** BRIEF **
Only the lines below from the one containing "Where should I" through the one containing "490x276 pixels." belong in the answer, repeated exactly and without pictures.

** SOURCE DATA **
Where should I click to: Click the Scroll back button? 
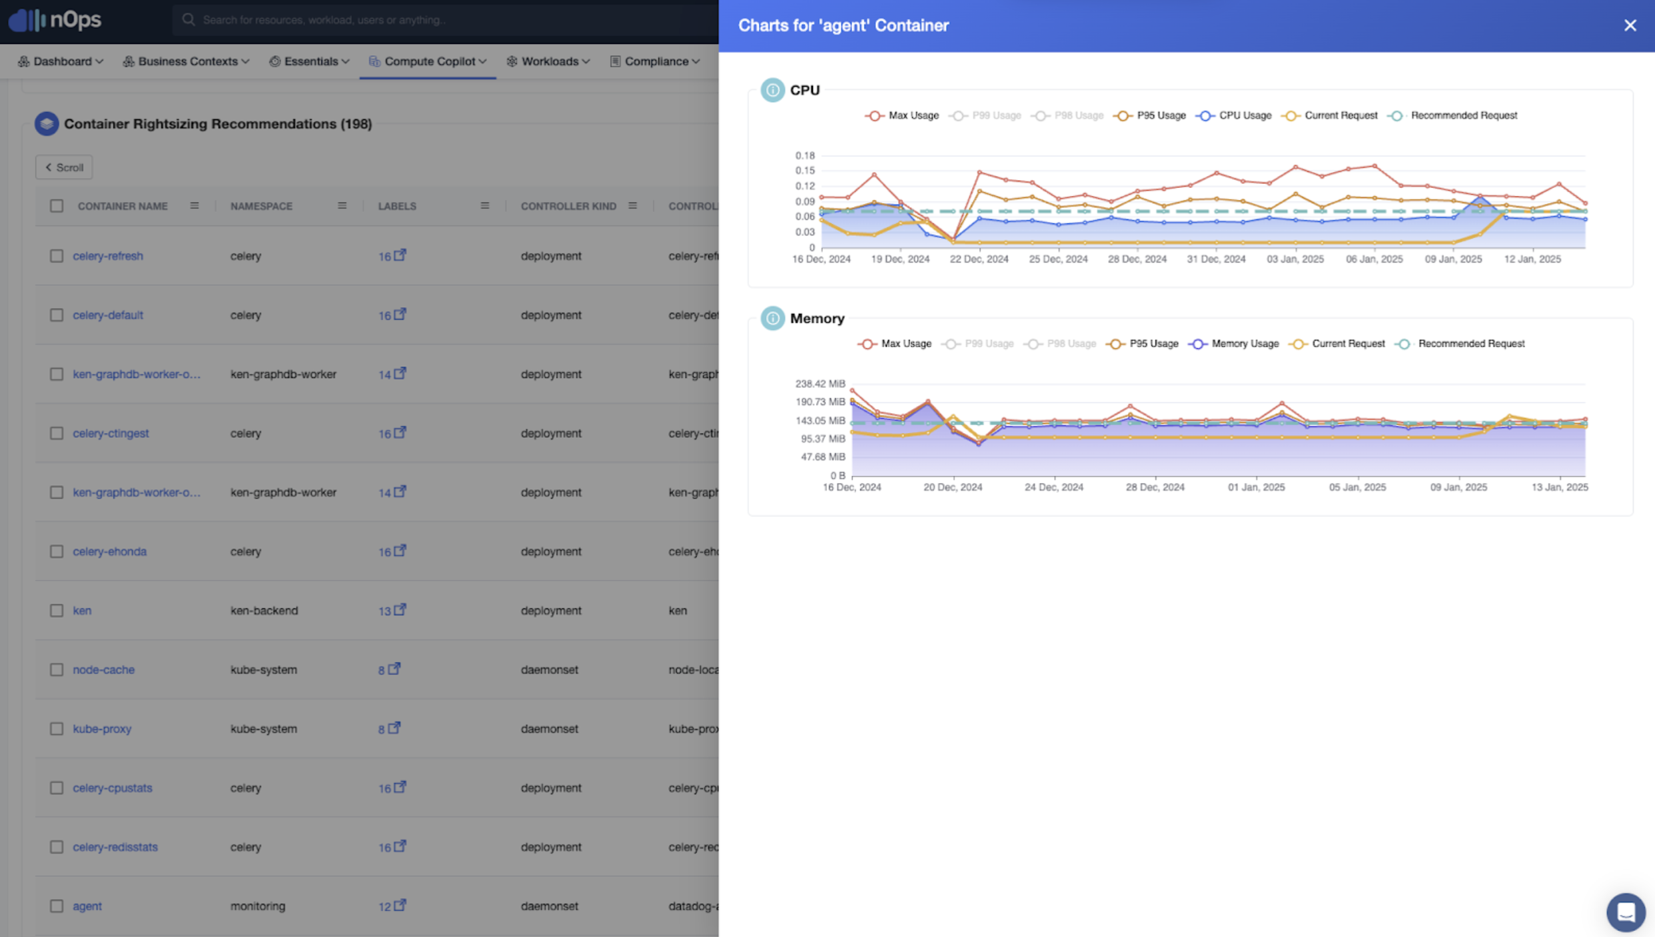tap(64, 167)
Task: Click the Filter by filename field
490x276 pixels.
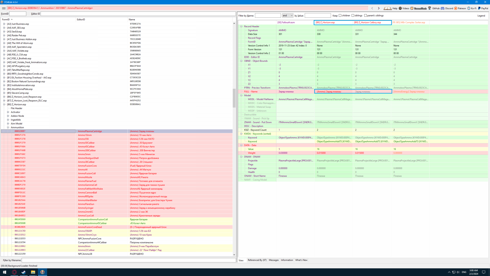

* * *

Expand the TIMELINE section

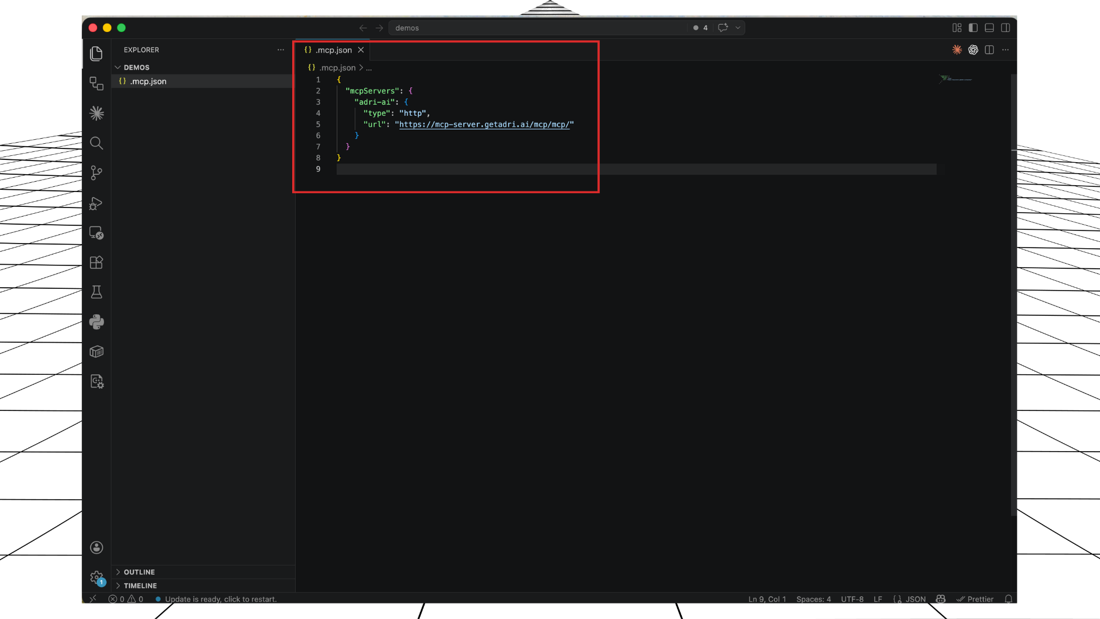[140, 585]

** TASK OUTPUT **
Where should I click to: Click the Scroll back button? 
tap(64, 167)
Task: Click the Filter by filename field
490x276 pixels.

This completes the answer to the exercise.